The process of transforming an API specification into its description in terms of #pragma token directives is a time-consuming but often fascinating task. In this section we discuss some of the issues arising from the process of describing an API in this way.

3.4.1.1. The Description Process

As may be observed from the example given in section 3.2.1, the #pragma token syntax is not necessarily intuitively obvious. It is designed to be a low-level description of tokens which is capable of expressing many complex token specifications. Most APIs are however specified in C-like terms, so an alternative syntax, closer to C, has been developed in order to facilitate their description. This is then transformed into the corresponding #pragma token directives by a specification tool called tspec (see [2]), which also applies a number of checks to the input and generates the unique token names. For example, the description leading to the example above was:

	+TYPE FILE ;
	+EXP FILE *stdout ;
	+FUNC int fputs ( const char *, FILE * ) ;

Note how close this is to the English language specification of the API given previously. (There are a number of open issues relating to tspec and the #pragma token syntax, mainly concerned with determining the type of syntactic statements that it is desired to make about the APIs being described. The current scheme is adequate for those APIs so far considered, but it may need to be extended in future.)

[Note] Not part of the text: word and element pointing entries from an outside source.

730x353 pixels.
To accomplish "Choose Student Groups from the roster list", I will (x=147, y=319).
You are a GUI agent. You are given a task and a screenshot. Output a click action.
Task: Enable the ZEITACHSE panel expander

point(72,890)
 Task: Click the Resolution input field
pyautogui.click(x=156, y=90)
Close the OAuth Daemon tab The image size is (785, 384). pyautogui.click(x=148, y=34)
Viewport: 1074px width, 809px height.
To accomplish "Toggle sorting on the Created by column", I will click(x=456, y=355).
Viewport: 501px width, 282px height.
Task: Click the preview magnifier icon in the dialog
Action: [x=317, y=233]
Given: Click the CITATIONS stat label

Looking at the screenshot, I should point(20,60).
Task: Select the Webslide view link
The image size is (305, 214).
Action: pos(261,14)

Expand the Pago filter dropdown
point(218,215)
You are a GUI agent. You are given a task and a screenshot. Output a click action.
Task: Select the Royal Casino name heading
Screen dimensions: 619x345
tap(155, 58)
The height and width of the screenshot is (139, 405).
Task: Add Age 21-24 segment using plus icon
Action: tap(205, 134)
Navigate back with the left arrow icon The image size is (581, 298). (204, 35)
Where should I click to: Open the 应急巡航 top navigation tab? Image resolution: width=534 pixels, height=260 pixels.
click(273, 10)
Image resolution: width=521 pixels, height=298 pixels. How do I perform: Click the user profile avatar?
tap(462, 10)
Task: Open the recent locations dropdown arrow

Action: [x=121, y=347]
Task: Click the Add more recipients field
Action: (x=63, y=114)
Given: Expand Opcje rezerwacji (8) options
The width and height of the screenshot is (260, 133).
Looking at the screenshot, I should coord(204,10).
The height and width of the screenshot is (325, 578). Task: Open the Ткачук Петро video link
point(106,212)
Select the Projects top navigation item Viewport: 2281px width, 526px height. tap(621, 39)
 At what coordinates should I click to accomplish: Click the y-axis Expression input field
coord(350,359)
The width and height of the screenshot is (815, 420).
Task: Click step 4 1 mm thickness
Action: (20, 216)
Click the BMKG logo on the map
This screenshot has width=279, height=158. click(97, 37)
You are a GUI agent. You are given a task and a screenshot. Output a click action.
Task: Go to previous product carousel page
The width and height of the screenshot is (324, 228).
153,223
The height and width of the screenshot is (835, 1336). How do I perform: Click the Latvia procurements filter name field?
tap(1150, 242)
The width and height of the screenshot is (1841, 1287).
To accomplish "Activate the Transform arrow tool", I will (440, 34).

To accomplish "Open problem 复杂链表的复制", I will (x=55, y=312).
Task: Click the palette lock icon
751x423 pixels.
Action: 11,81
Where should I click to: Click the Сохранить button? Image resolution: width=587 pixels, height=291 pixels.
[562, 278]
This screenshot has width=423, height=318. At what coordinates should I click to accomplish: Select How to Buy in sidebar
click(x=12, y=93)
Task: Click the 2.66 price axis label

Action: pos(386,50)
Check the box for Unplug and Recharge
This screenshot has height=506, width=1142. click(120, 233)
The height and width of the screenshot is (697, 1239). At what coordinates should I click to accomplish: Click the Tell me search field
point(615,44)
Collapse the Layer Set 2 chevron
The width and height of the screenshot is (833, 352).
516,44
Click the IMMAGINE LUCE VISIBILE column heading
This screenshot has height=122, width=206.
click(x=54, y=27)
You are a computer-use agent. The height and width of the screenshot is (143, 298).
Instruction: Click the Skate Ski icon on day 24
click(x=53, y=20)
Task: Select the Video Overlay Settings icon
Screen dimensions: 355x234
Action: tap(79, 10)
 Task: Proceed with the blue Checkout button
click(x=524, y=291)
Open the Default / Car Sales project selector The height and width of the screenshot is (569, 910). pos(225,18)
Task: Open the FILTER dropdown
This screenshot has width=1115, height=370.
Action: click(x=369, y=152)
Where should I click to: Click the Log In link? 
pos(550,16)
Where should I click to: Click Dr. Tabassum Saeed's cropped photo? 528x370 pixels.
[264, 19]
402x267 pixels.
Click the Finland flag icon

tspec is not capable of expressing the full power of the #pragma token syntax. Whereas this makes it easier to use in most cases, for describing the normal C-like objects such as types, expressions and procedures, it cannot express complex token descriptions. Instead it is necessary to express these directly in the #pragma token syntax. However this is only rarely required : the constructs offsetof, va_start and va_arg from ANSI are the only examples so far encountered during the API description programme at DRA. For example, va_arg takes an assignable expression of type va_list and a type t and returns an expression of type t. Clearly, this cannot be expressed abstractly in C-like terms; so the #pragma token description:

	#pragma token PROC ( EXP lvalue : va_list : e, TYPE t )\
	    EXP rvalue : t : va_arg # ansi.stdarg.va_arg

must be used instead.

Most of the process of describing an API consists of going through its English language specification transcribing the object specifications it gives into the tspec syntax (if the specification is given in a machine readable form this process can be partially automated). The interesting part consists of trying to interpret what is written and reading between the lines as to what is meant. It is important to try to represent exactly what is in the specification rather than being influenced by one's knowledge of a particular implementation, otherwise the API checking phase of the compilation will not be checking against what is actually in the API but against a particular way of implementing it.

There is a continuing API description programme at DRA. The current status (October 1993) is that ANSI (X3.159), POSIX (1003.1), XPG3 (X/Open Portability Guide 3) and SVID (System V Interface Definition, 3rd Edition) have been described and extensively tested. POSIX2 (1003.2), XPG4, AES (Revision A), X11 (Release 5) and Motif (Version 1.1) have been described, but not yet extensively tested.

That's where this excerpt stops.